Status Anxiety: Reviews
Clemency Burton-Hill in Time Out London, 24 March 2004
Once again, Alain de Botton artfully packages self-help for those too self- assured to buy into it. ‘Status Anxiety’ charts the Western world’s slide into angst, where capitalist societies peddle the warped values of the American Dream, trade on the crippling insecurity that arises as a by-product, nurture the idea that our self-worth is calibrated by how others perceive us, and fuel an obsession with material riches and celebrity.
To his credit, this educated white male certainly grasps the complexities of the problem as he examines both ’causes’ and possible ‘solutions’. ‘The most profitable way of addressing the condition may be to attempt to understand and speak of it,’ de Botton announces (perhaps missing the irony in his use of the word ‘profitable’).
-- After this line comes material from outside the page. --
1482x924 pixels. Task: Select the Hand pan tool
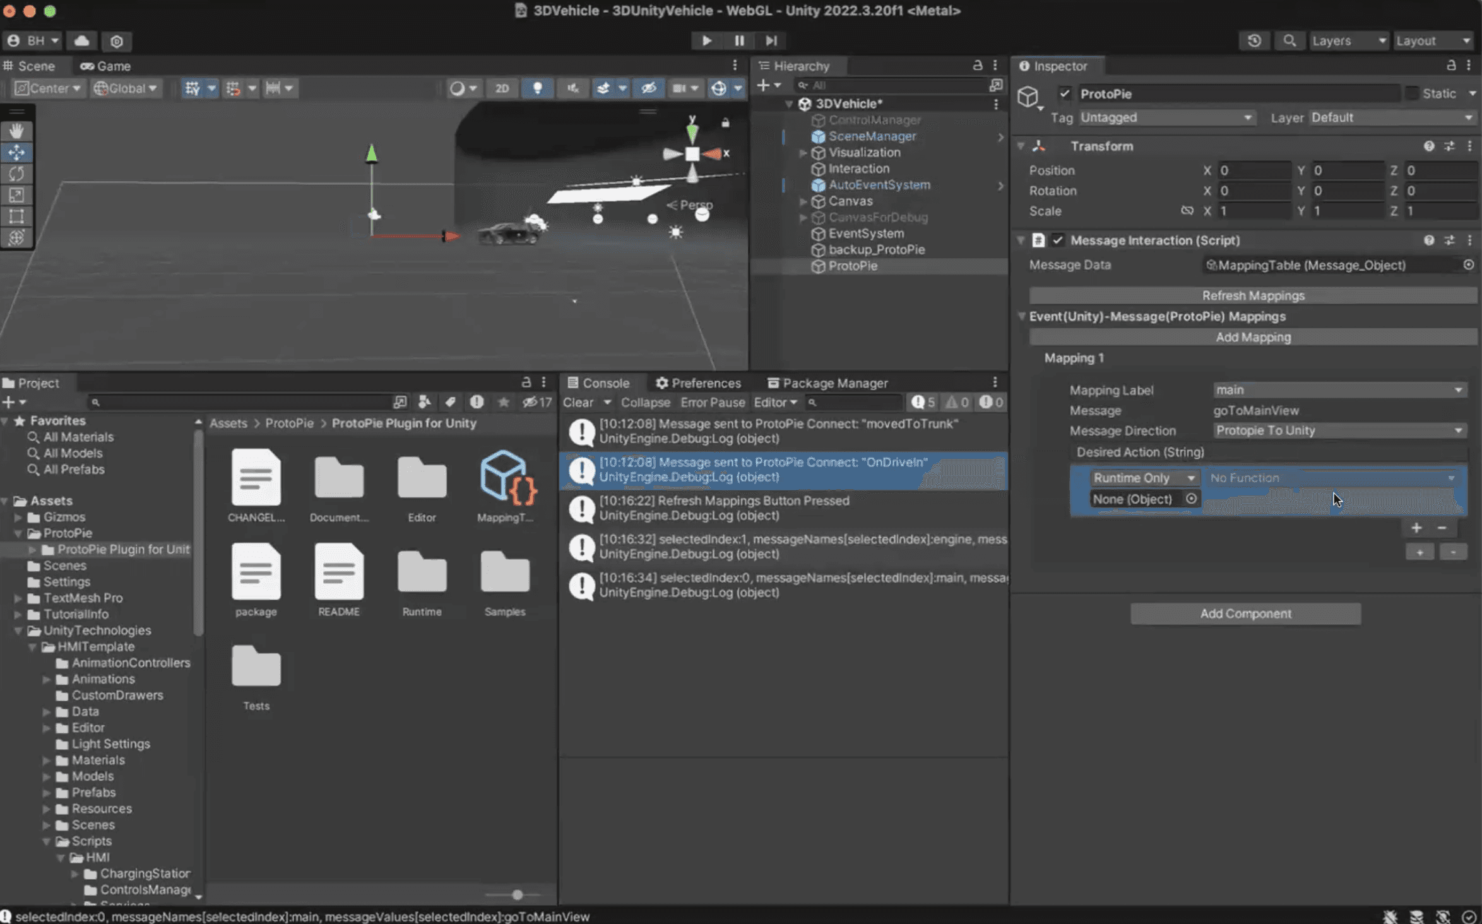point(17,131)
His is a Freudian approach then: a talking cure. And Freud turns up in the book, of course. True to formula, there’s also a smattering of Aristotle; plenty of Tocqueville, Hobbe’s, Rousseau; a perfunctory dash of Kant. But some curious omissions, too. In a Chapter analysing the reversal of status assumiptions wrought by Christianity, there’s no mention of Nietzsche.
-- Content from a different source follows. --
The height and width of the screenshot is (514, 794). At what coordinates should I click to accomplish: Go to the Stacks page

Gripes aside, ‘Status Anxiety” is illuminating, thought-provoking, intelligent. And user-friendly: the patient and slightly condescending exposition of hard philosophy has a soft centre. After acknowledging the ‘common assumption about which motives drive us to seek high status’, de Botton suggests ‘it might be more accurate to sum up what we are searching for with a word seldom used in political theory: ‘love’. So all we need is love, then. Well, he isn’t the first to say it, and he certainly won’t be the last.